Ячейки пиктограммы стали разворачиваться: движущееся оригами в свете, запутанный семантический лабиринт, сквозь который может провести лишь Господь Бог.
«Распределить обязанности среди доверенных лиц».
Втираясь в доверие, имея доступ в благородные дома, двигаться сквозь информационные уровни, добраться до слоев, запрятанных в глубине этого мира.
«Никогда не пытаться увидеть то, что тебе принадлежит».

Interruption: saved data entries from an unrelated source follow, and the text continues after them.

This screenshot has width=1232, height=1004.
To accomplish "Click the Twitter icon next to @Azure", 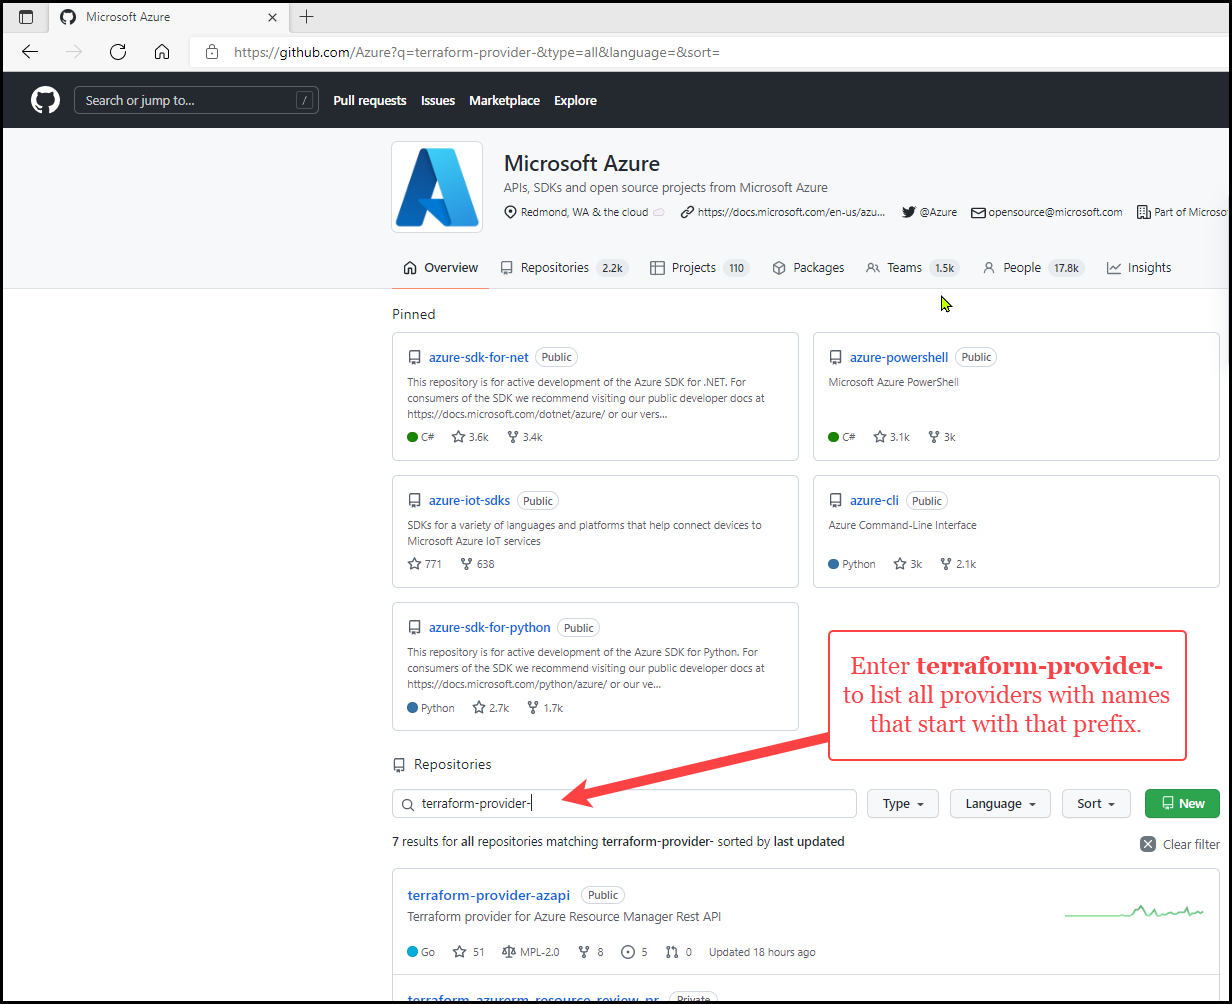I will click(x=907, y=211).
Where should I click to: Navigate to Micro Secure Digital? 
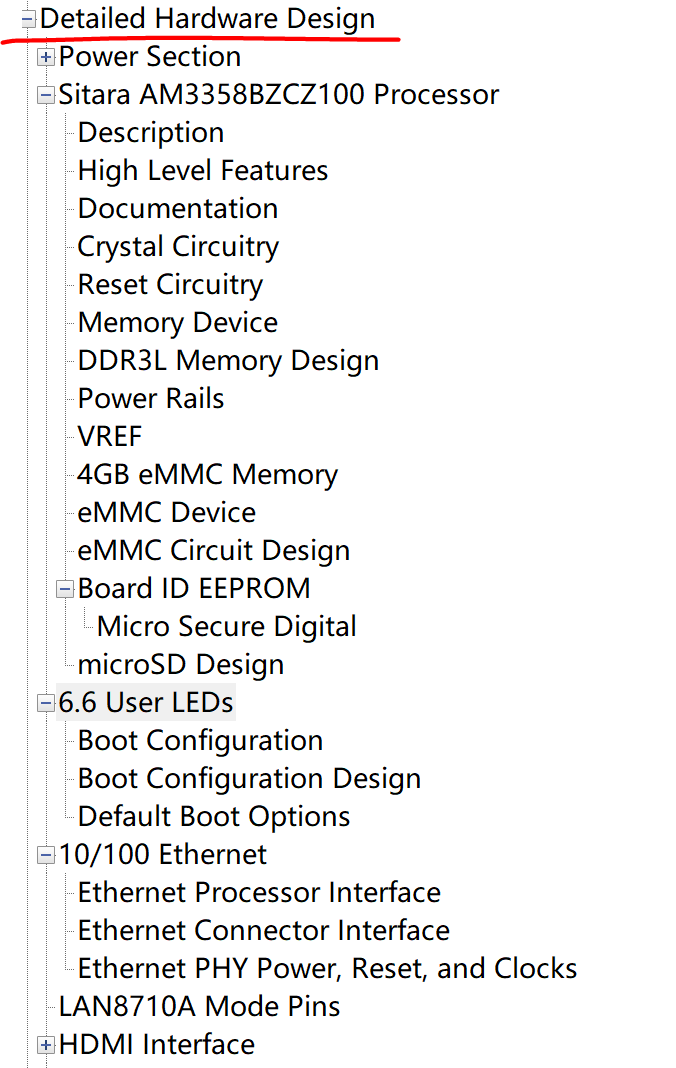pyautogui.click(x=227, y=627)
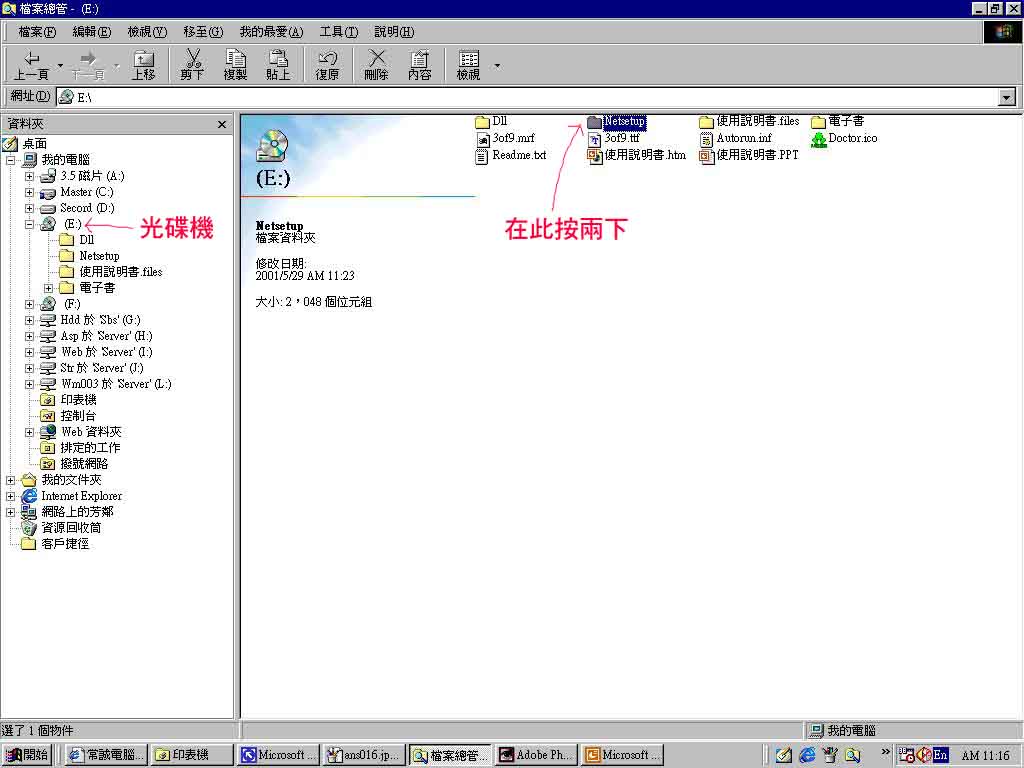The height and width of the screenshot is (768, 1024).
Task: Click the 刪除 (Delete) toolbar icon
Action: pyautogui.click(x=376, y=59)
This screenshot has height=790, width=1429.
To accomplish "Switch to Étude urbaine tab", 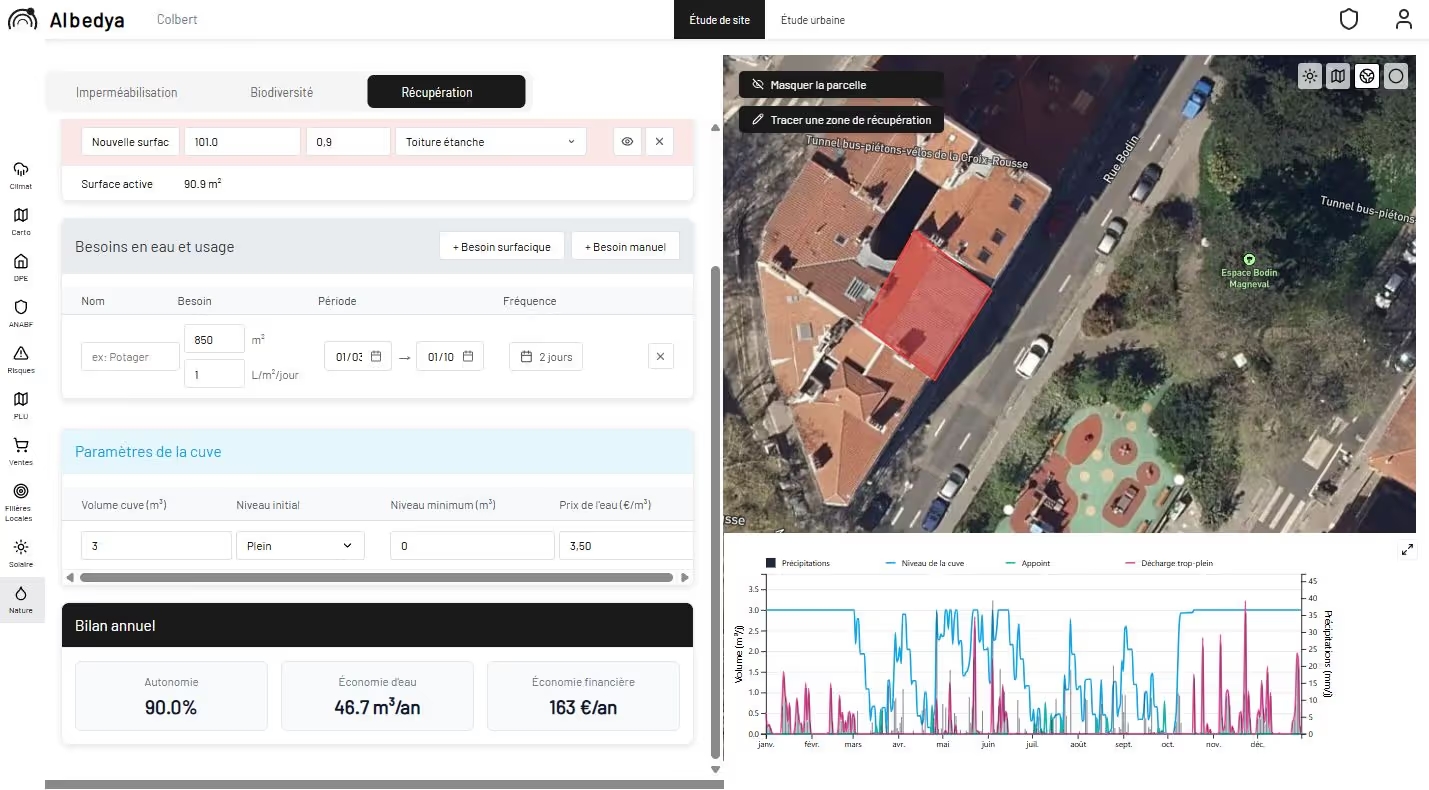I will [x=812, y=20].

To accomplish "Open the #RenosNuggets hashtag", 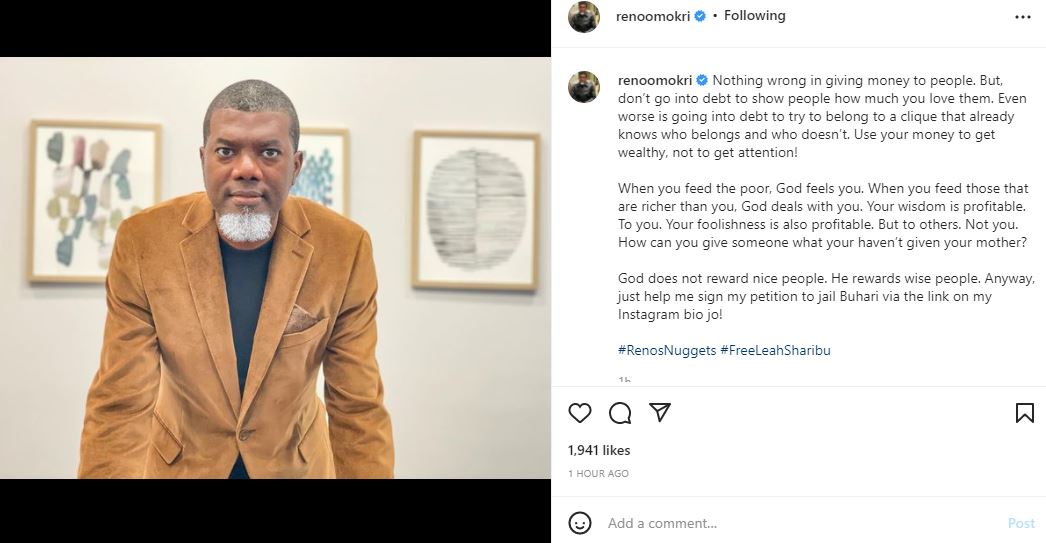I will click(x=665, y=350).
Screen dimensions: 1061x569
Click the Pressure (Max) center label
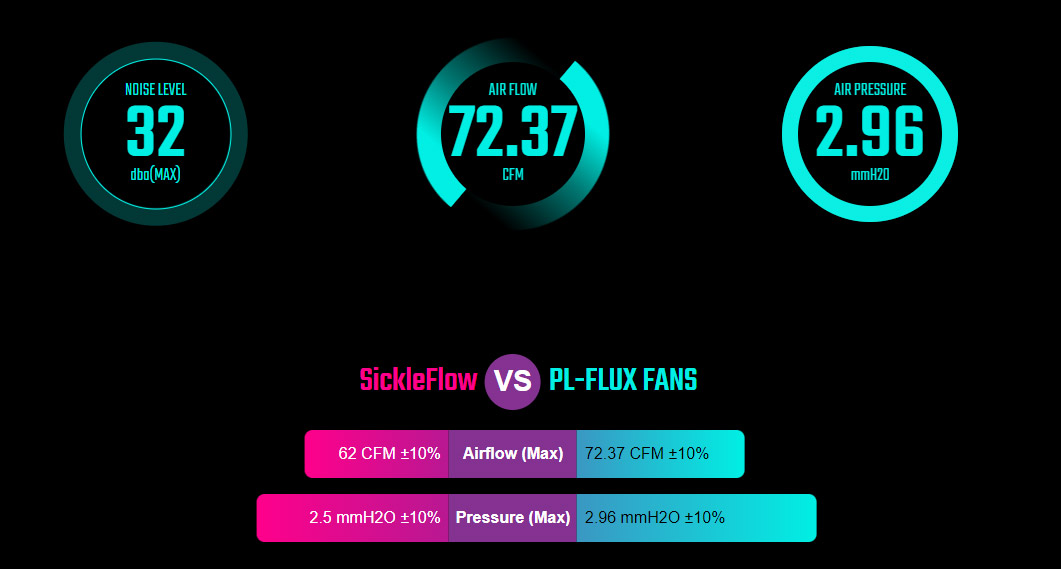pyautogui.click(x=513, y=518)
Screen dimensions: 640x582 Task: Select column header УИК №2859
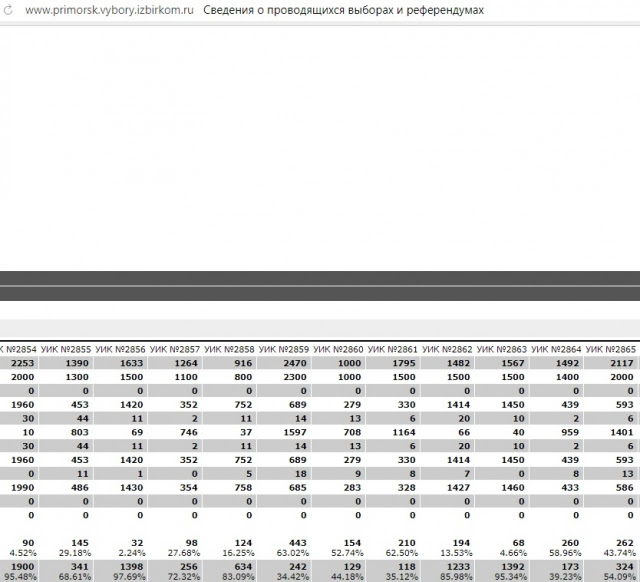click(x=284, y=349)
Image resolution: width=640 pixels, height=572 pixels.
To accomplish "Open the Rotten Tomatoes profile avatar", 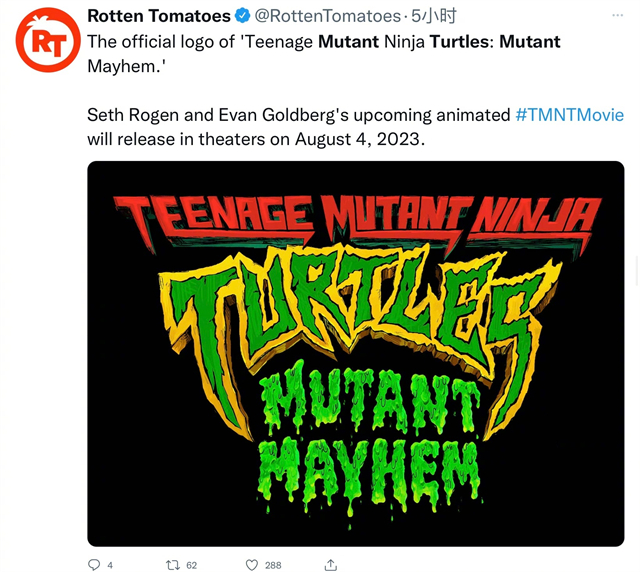I will [48, 40].
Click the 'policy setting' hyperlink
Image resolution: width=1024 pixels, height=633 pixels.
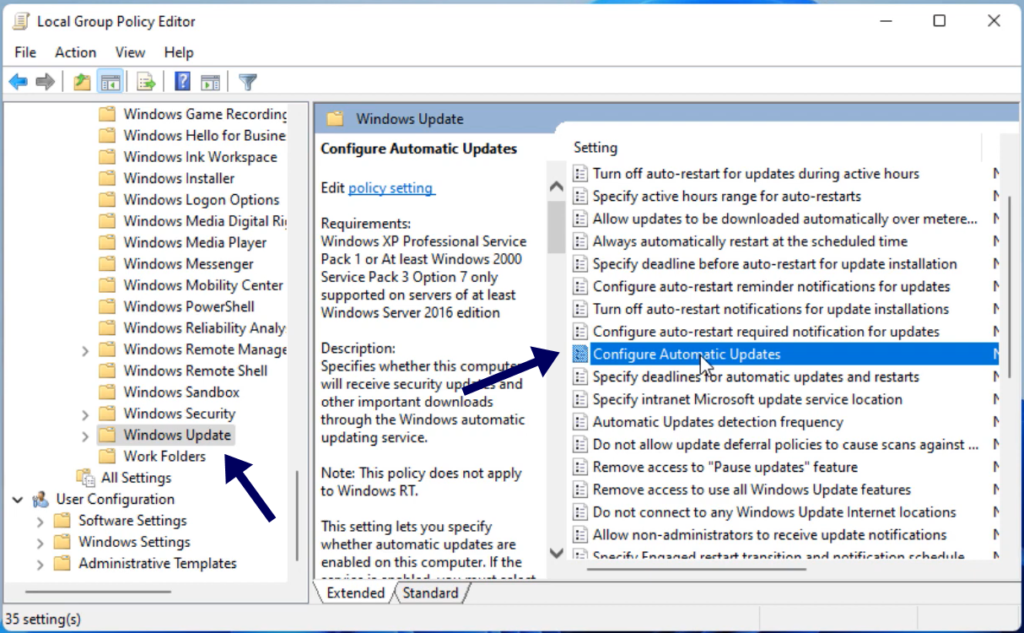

Ряды распускающихся триконок, разворачивающихся, расцветающих по мере того, как он зажигал их крошечные световые зерна. Каждый символ имел, по крайней мере, шесть значений. Он определял:
– последовательность фонемы;
– последовательность цветовой гаммы;
– цифровые ячейки (где фонемы символа соответствовали определенным значениям целых чисел);
– отражение в мифах (где цвет предполагал определенные мифические фигуры – героя или вассала, воина или дракона – и таким образом определял их психологические характеристики);
– социо-культурное значение (определяемое по скорости движения и топографического перемещения символа, который постоянно вращался, крутился и поворачивался в разных направлениях);
– и наконец, самое тонкое из всех значений, его логософический образ, поскольку этот элемент, путем сочетания других пяти составляющих, мог усиливать смысл триконки, наделяя ее персональным значением, а иногда даже иронически искажая послание, обнаруживаемое на поверхности.
«Разговаривать только с теми, кто равен тебе по положению, – думал Том. – Разделять и властвовать… Но кто они, равные мне по положению?»
Ответ был прост: те, кто наловчился в блужданиях по лабиринтам мыслей, кто мог бы оценить написанный определенным стилем текст, кто способен оценить модальность обмена мыслями при описании разнообразных концепций и едва уловимые, сложные связи между понятиями.
«Оставаться в своем кабинете, читать и изучать», – думал Том.
Исключительно благодаря счастливой случайности и дружбе с Аверноном он мог бы стать посланником (пусть и не самым лучшим) в мир логософии, быть первым в разработке новой модели. Он мог бы предложить пути ее усовершенствования, популяризовать ее значение, связать ее с другими моделями исследований. Он способен внести свой собственный вклад в эту область и рассмотреть в несколько иной плоскости замечательную работу Авернона.
«В конце концов я мог бы заняться поэзией», – думал Том.
Было столько всего, чем бы он мог заняться здесь, реформируя свои владения.
«Ведь наступило мое время, не правда ли?» – думал Том.
К кому он обращался? К самой Судьбе?
Он помнил руки отца, погружающегося в Воронку Смерти… И после всего этого он должен кого-то благодарить за Судьбу!
Он помнил отливающие медью локоны матери. Он помнил покачивание ее бедер, когда она ступала на подножку левитокара. Так почему бы не посмотреть, где он живет, этот парень? Почему бы не посмотреть на того, кого он должен благодарить? Почему бы не посмотреть на Жерара д’Оврезона, Оракула?